LITTLE ROCK, Ark. (AP) - Two years ago, Little Rock native Jeff Nichols wanted to organize special screenings of his science fiction drama “Midnight Special” and his historical biopic “Loving” for his home state. But he found there was no simple way to get the word out, and each time he returned he felt like he was “reinventing the wheel.”
At the same time filmmaker Kathryn Tucker was mourning the loss of the Little Rock Film Festival, so in April 2017, she paired up with Nichols to help create the Arkansas Cinema Society. Based on the Austin Film Society, which has year-round programming and which Nichols said he benefited from when he moved to Texas, the Arkansas Cinema Society hosts annual curated film festivals in downtown Little Rock as well as smaller events throughout the year.

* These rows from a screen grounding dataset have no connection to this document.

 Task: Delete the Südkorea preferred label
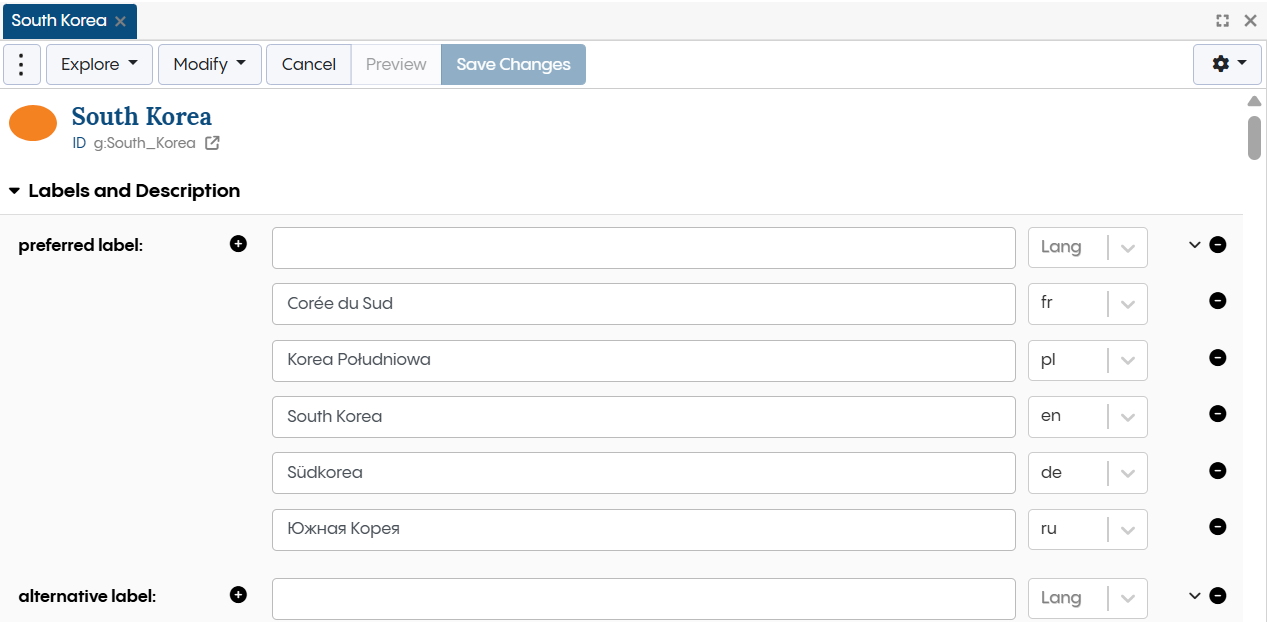point(1217,471)
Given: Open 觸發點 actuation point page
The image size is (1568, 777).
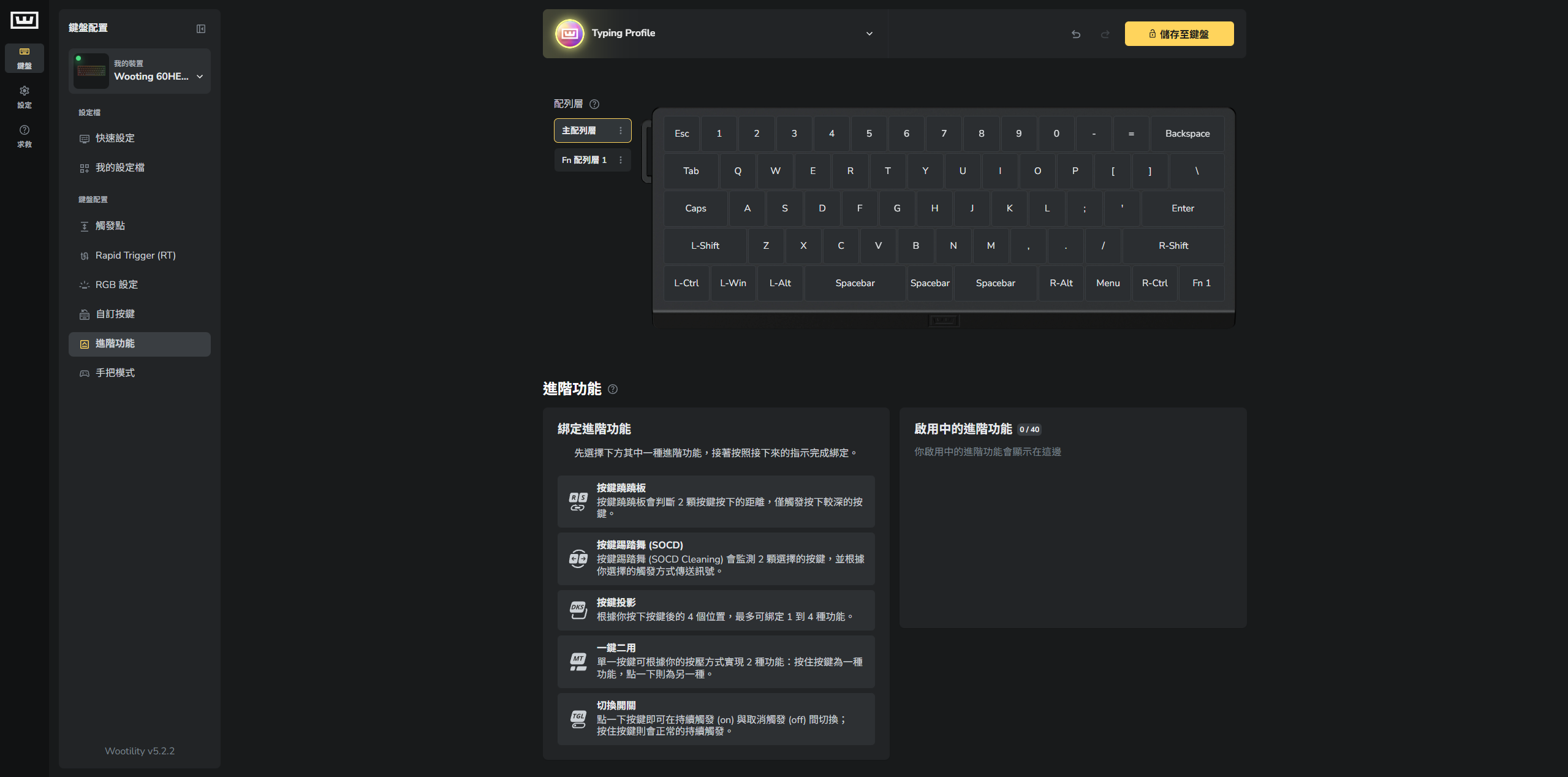Looking at the screenshot, I should [110, 226].
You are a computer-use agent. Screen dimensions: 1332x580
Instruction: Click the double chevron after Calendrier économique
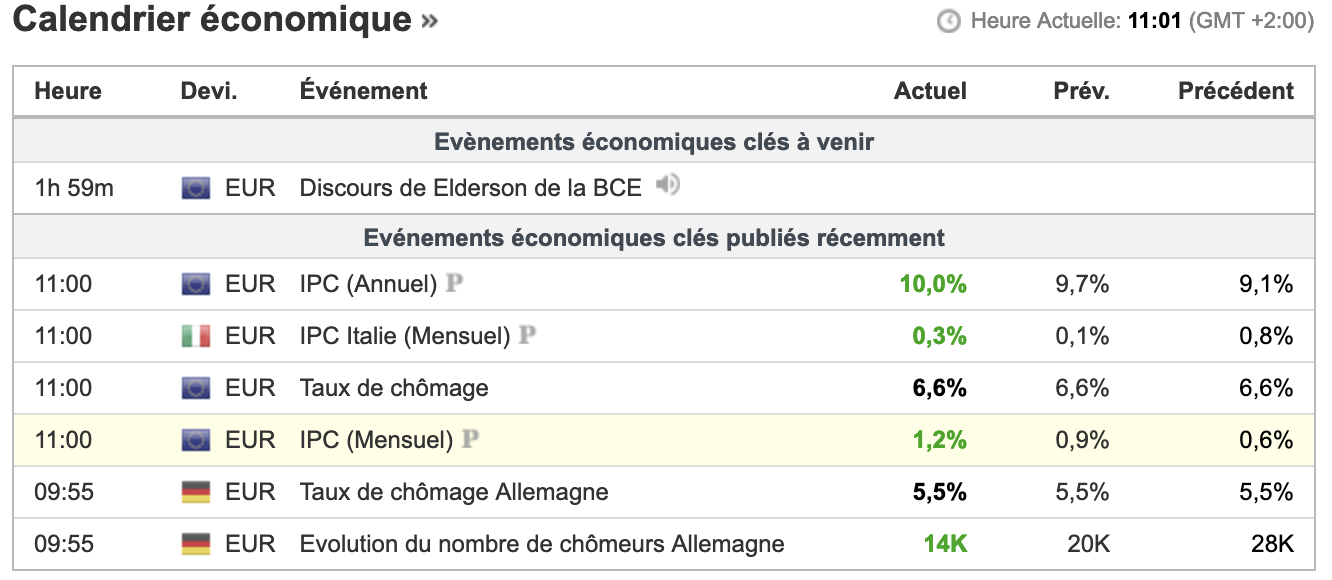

Last year’s inaugural event, Premiere, boasted Star Wars villain Adam Driver as a main attraction. A screening of “The Force Awakens” at the downtown Ron Robinson Theater sold out within hours.
For Premiere, the society flew in three out of state filmmakers for five events. This year’s four-day festival, Filmland, quintupled that, flying in 15 filmmakers - plus drawing 10 Arkansas filmmakers - for a dozen events.
“We ended up with an embarrassment of riches,” said Tucker, who serves as the society’s executive director. Oscar-nominated director Richard Linklater, Arkansas native Mary Steenburgen and her husband Ted Danson, and comedian Will Forte were among Filmland’s guests.
All three of the films screened, plus an “Arkansas Shorts” event comprising seven short films, were part of Filmland’s “Arkansas Program,” which highlights art created in Arkansas or by Arkansas artists.
That kind of local support system, visibility and connective network is one of the main reasons they formed the society, said Nichols, who chairs the society’s board. Growing up in Arkansas, Nichols said he felt isolated from filmmaking, with few examples of filmmakers from his home.
“I lacked being able to look at someone and hear from someone who’s actually doing it and really did kind of feel invisible here, this little kid from Arkansas,” Nichols said.
Both Tucker and Nichols are happy with the society’s growth - they’ve got just over 100 members now, though both said they want that number to be much higher, since more paying members means funding for more programming.
The society already produces some smaller events year-round. But Tucker and Nichols hope to expand the society’s reach beyond a big August festival and other less frequent events. Tucker envisions monthly panels with industry professionals and concurrent weekends where three or four cinematographers, lighting directors, producers, editors or other experts could come and lead a workshop “that actually teaches people how to light or editor or produce or schedule a film,” Tucker said.
Nichols also hopes the events can someday spread beyond Little Rock hopes by finding independent, single screen theaters throughout the state and organizing special screenings. Ultimately, he wants the society to form a “statewide umbrella - connective tissue for different disparate organizations and filmmakers and film communities.”
The society recently announced funding for travel grants, an idea Nichols borrowed from Austin. Any filmmaker from Arkansas or who makes a film in the state, and has it screened at a festival, can apply for a small travel grant.
“These grants aren’t going to pay for anybody’s film,” Nichols said, adding that the intention is to give a small incentive to less conventionally successful filmmakers.
Beyond fundraising, an annual festival draws filmmakers to collaborate, discuss, and hopefully make more Arkansas films, a dream of Tucker’s.
The society is a little young for those connections to bear fruit yet, Nichols said. But one film screened this year, “Antiquities,” was the result of a collaboration between filmmakers Graham Gordy and Daniel Campbell who met at the now-defunct Little Rock Film Festival.
Nichols did meet a 13-year-old boy who attended Premiere and returned this year for Filmland, and who asked Nichols for advice on pitching his first feature film to a major studio.
“He’s sitting in every screening, every Q and A - that kid’s going to do something,” Nichols said.